> **Exercise data**:

▬▬▬▬▬▬

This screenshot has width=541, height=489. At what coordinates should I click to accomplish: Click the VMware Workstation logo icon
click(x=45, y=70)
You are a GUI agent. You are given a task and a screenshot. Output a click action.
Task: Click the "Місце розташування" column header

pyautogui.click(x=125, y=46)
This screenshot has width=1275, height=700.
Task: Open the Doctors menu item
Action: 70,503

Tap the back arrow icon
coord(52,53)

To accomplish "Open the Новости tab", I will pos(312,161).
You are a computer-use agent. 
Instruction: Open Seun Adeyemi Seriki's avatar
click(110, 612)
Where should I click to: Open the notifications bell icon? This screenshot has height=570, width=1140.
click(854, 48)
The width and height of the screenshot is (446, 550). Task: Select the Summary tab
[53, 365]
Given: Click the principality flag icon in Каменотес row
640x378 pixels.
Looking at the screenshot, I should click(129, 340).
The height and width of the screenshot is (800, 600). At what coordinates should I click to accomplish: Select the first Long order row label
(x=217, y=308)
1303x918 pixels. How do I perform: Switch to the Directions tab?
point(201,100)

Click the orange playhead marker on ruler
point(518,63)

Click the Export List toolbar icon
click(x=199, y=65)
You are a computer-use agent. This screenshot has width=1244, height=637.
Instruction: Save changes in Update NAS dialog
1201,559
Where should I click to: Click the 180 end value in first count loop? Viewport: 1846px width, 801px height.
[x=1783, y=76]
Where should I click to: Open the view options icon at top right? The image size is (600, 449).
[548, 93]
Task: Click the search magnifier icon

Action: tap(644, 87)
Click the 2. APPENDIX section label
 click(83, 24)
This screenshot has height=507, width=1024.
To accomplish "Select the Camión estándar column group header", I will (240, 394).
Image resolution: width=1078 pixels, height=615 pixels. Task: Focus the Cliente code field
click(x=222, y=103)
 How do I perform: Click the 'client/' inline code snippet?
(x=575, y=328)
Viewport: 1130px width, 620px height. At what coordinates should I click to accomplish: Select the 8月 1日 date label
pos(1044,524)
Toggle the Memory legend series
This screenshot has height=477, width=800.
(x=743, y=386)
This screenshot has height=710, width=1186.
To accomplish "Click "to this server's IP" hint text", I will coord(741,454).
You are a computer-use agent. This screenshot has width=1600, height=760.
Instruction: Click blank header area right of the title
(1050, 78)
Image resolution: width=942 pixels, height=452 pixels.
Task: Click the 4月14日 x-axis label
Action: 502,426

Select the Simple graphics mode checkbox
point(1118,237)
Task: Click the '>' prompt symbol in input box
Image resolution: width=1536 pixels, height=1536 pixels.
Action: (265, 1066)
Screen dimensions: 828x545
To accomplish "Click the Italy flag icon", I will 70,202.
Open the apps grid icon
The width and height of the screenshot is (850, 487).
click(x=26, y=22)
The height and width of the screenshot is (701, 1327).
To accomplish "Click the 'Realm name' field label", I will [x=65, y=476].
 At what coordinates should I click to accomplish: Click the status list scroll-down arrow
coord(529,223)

▬▬▬▬▬▬

> **Exercise instructions**:
Determine which lines above include the word "agent", and report those lines in full.

> **Expected answer**:
You are a GUI agent. You are given a task and a screenshot. Output a click action.
You are a computer-use agent. 
You are a computer-use agent. This screenshot has width=1244, height=637.
You are a computer-use agent. This screenshot has width=1600, height=760.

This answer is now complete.